Transformasi Kepemimpinan

   Bangsaku berdaulat , Bangsaku kuat, bangsaku Sejahtera. Tertulis ungkapan semangat untuk terus berjuang dalam dunia yang penuh kompleksitas permasalahan. Begitu lancar ketika kita diminta untuk menjelaskan apa yang kurang di negeri ini, mulai dari pendidikan yang mahal, kemiskinan yang kian bertambah, rakyat yang hidup dikolong jembatan, anak-anak yang menangis karena lapar, ibu-ibu yang menjadi buruh cuci, bapak-bapak yang berkeluh keringat memungut sampah dari kehidupan yang sangat timpang. Kadang terfikir, mengapa negeri sebesar dan sekaya ini begitu susah payah merawat rakyatnya, apa karena dana yang kurang cukup? Aku rasa tidak, karena para elit politik berlomba-lomba merampok untuk memperkaya diri sendiri. Apa karena kurangnya rasa peduli? Aku rasa tidak, karena mereka selalu menjadi malaikat ketika membutuhkan suara rakyat, berpura-pura atau nyata, aku pun bingung untuk menjawabnya, yang aku tahu rakyat di negeri ini sedang berjuang sendiri-sendiri.
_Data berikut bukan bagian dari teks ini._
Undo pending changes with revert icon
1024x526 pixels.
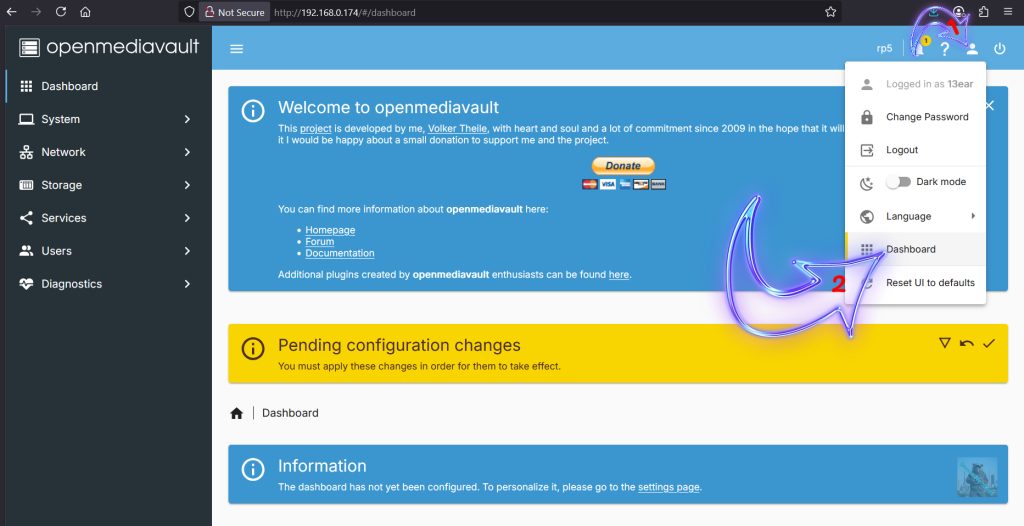(966, 343)
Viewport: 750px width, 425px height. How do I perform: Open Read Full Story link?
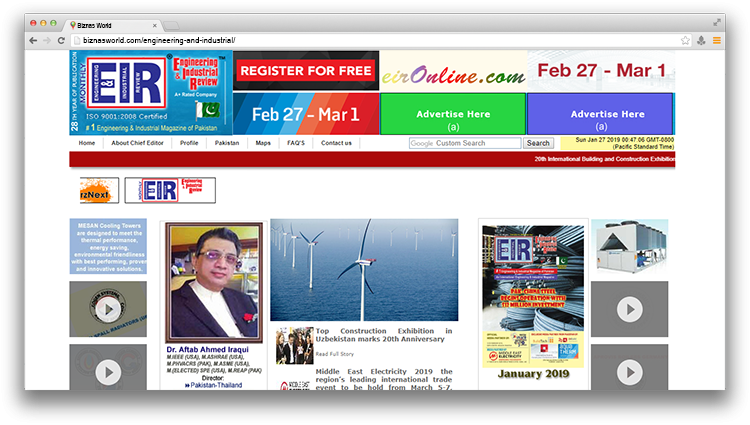tap(334, 354)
   Negeri ini memiliki banyak kelompok yang mengatasnamakan rakyat, rakyat yang mana aku juga tidak tahu, karena terlalu pudar dan kabur dalam pandangan . Mereka yang diberikan gelar wakil rakyat memang benar-benar mewakili rakyat. Rakyat ingin hidup sejahtera, mereka mewakilkannya dengan hidup penuh kecukupan, rakyat ingin naik mobil, mereka mewakilkannya untuk naik mobil mewah, rakyat ingin ke luar negeri, mereka mewakilkannya dengan jalan-jalan ke luar negeri. Jika makna wakil hanya sebatas itu, aku jadi tidak heran akan tingkah para pengejar kekuasaan di negeri ini.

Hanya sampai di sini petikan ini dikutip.